The iterate function may look like this for your example:

func (typ byte, intval, depth, index int, peak []byte) bool {
	switch depth {
	case 0:
		return typ == '*'
	case 1:
		switch {
		case index == 0 && typ == ':':
			offset = uint64(intval)
		case index == 0 && typ == '$' && intval == len(peak):
			offset, _ = strconv.ParseUint(string(peak), 10, 64)
		case index == 1 && typ == '$' && intval == len(peak):
			epoch = string(peak)
		case index == 2 && typ == '*':
			pubs = make([]BenchPub, 0, intval)
			return true
		}
	case 2:
		return typ == '*'
	case 3:
		switch {
		case index == 0 && typ == '$' && intval == len(peak):
			hyphenIdx := bytes.IndexByte(peak, '-')
			pubOffset, _ = strconv.ParseUint(unsafe.String(peak[:hyphenIdx], hyphenIdx), 10, 64)
		case index == 1 && typ == '*':
			return true
		}
	case 4:
		switch {
		case index == 0 && typ == '$' && len(peak) == 1 && peak[0] == 'd':
			isdata = true
		case index == 1 && typ == '$' && intval == len(peak) && isdata:
			pubs = append(pubs, BenchPub{Offset: pubOffset, Data: string(peak)})
		}
	}
	return false
}

Yes, this may feel a bit unnatural and may require some state management.
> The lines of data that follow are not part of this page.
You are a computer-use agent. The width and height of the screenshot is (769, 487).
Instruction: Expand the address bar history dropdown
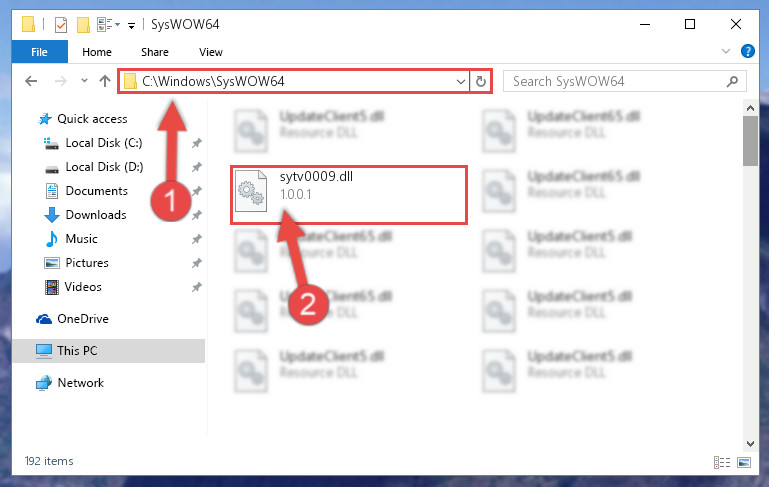click(461, 81)
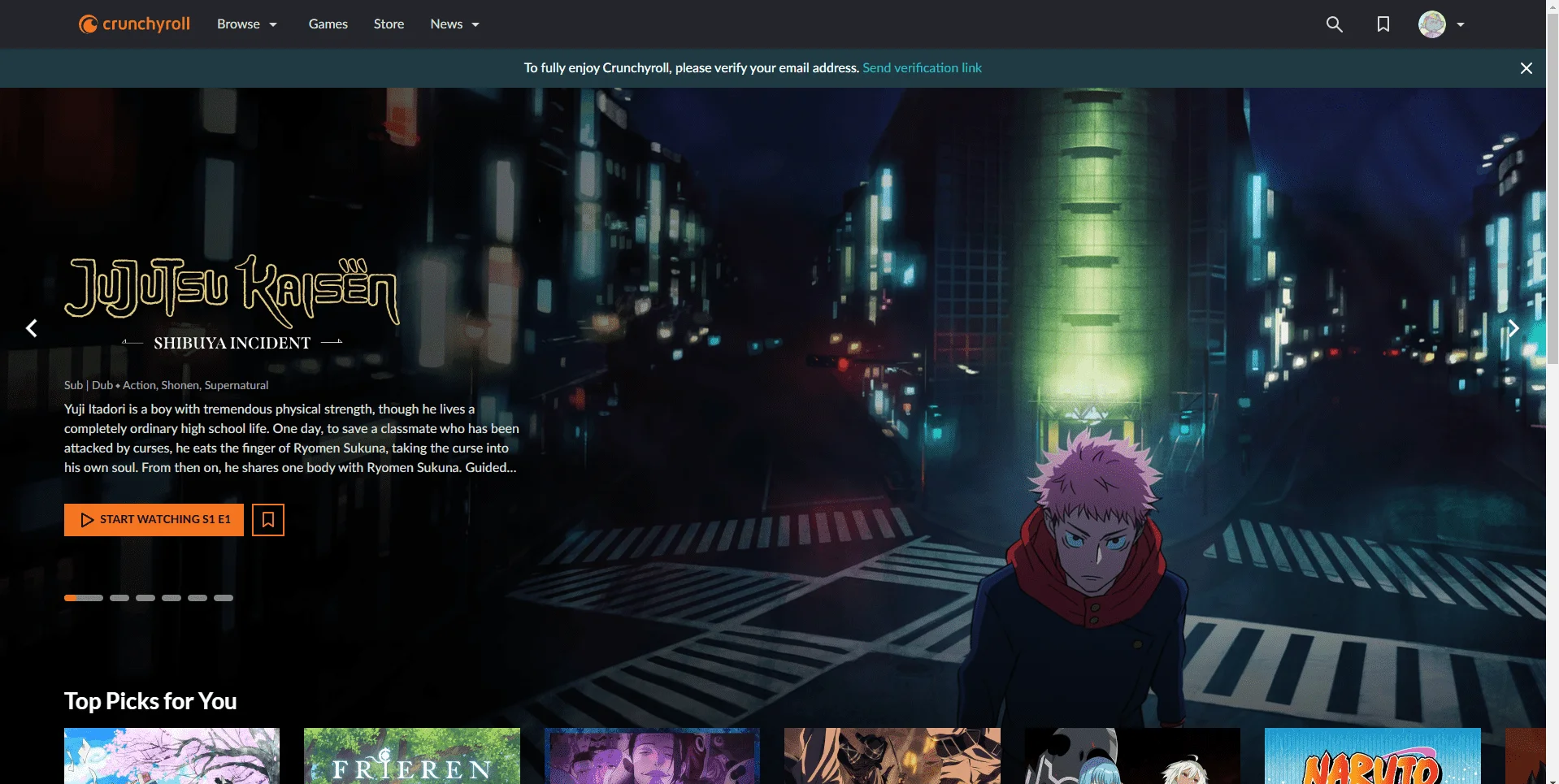Screen dimensions: 1559x784
Task: Open the watchlist bookmark in header
Action: click(1383, 24)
Avoid exposing *bufio.Reader in callback - only *resp.Reader. Generally it may help to avoid completely arbitrary reads from buffer. It seems its methods may fully cover main use cases.

Yes, we should not expose *bufio.Reader, and even with *resp.Reader, we should make sure the reader can't be used after reading the response that belongs to it.

I am not sure how exactly - but maybe it's possible to detect that reply has not been fully read? 🤔 At least keeping an error internally and not relying on user to return an error. IDK - this is the main idea here, and the price for massive allocs reduction..

We probably need to stack how many messages are left in each depth. We can't return a connection until it is in depth 0 and there are no messages left in depth 0.